Accuracy v.s. MAG with DEIMOSxHST



In [201]:

    
from astropy.table import Table



In [202]:

    
deimos = pd.read_csv('./DEIMOS/DEIMOS.csv')



In [203]:

    
hst = Table.read('./DEIMOS/HST_COSMOS.fit').to_pandas()



In [204]:

    
hstX = np.empty((len(hst), 2), dtype=np.float64)
hstX[:, 0] = hst['ALPHA_J2000']
hstX[:, 1] = hst['DELTA_J2000']
deiX = np.empty((len(deimos), 2), dtype=np.float64)
deiX[:, 0] = deimos['ra']
deiX[:, 1] = deimos['dec']

Cross-matching the sources in the DEIMOS catalog within radius = 0.5 arcsec around those in the HST catalog



In [205]:

    
from astroML.crossmatch import crossmatch_angular
max_radius = 0.5 / 3600  # 0.5 arcsec
dist, ind = crossmatch_angular(hstX, deiX, max_radius)
match = ~np.isinf(dist)



In [206]:

    
print("The number of sources cross-matched is %i"%np.sum(match))









    



The number of sources cross-matched is 9233



In [207]:

    
plt.hist(dist[match]*3600, bins=np.arange(0, 0.5,0.01))
plt.xlabel('Distance')
plt.show()

The distribution of the distance has a peak at 0.1 arcsec. Changes the cross-matching radius to 0.3 arcsec.



In [208]:

    
from astroML.crossmatch import crossmatch_angular
max_radius = 0.3 / 3600  # 0.3 arcsec
dist, ind = crossmatch_angular(hstX, deiX, max_radius)
match = ~np.isinf(dist)



In [209]:

    
print("The number of sources cross-matched is %i"%np.sum(match))









    



The number of sources cross-matched is 7897



In [210]:

    
plt.hist(dist[match]*3600, bins=np.arange(0, 0.5,0.01))
plt.xlabel('Distance')
plt.show()



In [211]:

    
hst_match = hst[match]
deimos_match = deimos.loc[ind[match]]

Remove duplicated sources.



In [212]:

    
dupl_mask = deimos_match.duplicated('ra')



In [213]:

    
deimos_match_uniq = deimos_match[~dupl_mask.values]
hst_match_uniq = hst_match[~dupl_mask.values]

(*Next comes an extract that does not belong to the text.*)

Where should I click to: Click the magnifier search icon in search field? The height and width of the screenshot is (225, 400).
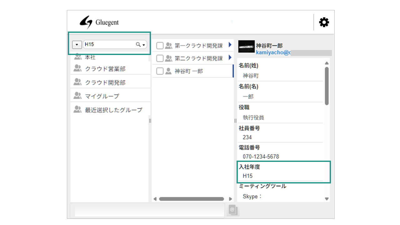click(138, 44)
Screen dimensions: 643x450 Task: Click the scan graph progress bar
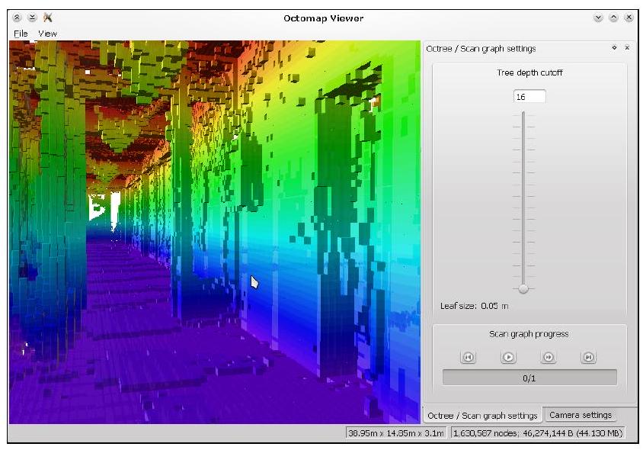[529, 378]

Remove the sources which are not able to be classified to star or galaxy by the DEIMOS catalog.



In [214]:

    
good_mask = deimos_match_uniq["class"] != -999



In [215]:

    
deimos_match_uniq_good = deimos_match_uniq[good_mask.values]
hst_match_uniq_good = hst_match_uniq[good_mask.values]



In [216]:

    
print("The number of sources used to verify the classification accuracy is %i"%len(deimos_match_uniq))









    



The number of sources used to verify the classification accuracy is 7589



In [217]:

    
xlims = [12, 29]
ylims = [12, 29]
plt.hexbin(hst_match_uniq["MAG_BEST"], deimos_match_uniq["imag"], 
           extent=[xlims[0], xlims[1], ylims[0], ylims[1]], 
          bins='log', cmap='viridis')
plt.xlim(xlims); plt.ylim(ylims)
plt.xlabel('MAG_BEST(HST)')
plt.ylabel('imag(DEIMOS)')









    Out[217]:





Text(0,0.5,'imag(DEIMOS)')



In [218]:

    
from sklearn.metrics import accuracy_score



In [219]:

    
print("The overall accuracy od the crassification of the HST catalog is %0.4f"\
      %accuracy_score(deimos_match_uniq_good["class"], hst_match_uniq_good["MU_CLASS"]-1))









    



The overall accuracy od the crassification of the HST catalog is 0.9489

Accuracy v.s. MAG



In [220]:

    
dei_class = np.array(deimos_match_uniq_good["class"], dtype=int)
hst_class = np.array(hst_match_uniq_good["MU_CLASS"]-1, dtype=int)
kron_mag = np.array(hst_match_uniq_good["MAG_BEST"])

binwidth = 1
Nboot = 100
mag_array = np.arange(14 , 26+binwidth, binwidth)

ml_acc_arr = np.zeros_like(mag_array, dtype=float)
ml_boot_scatt = np.vstack((np.zeros_like(mag_array, dtype=float), np.zeros_like(mag_array, dtype=float)))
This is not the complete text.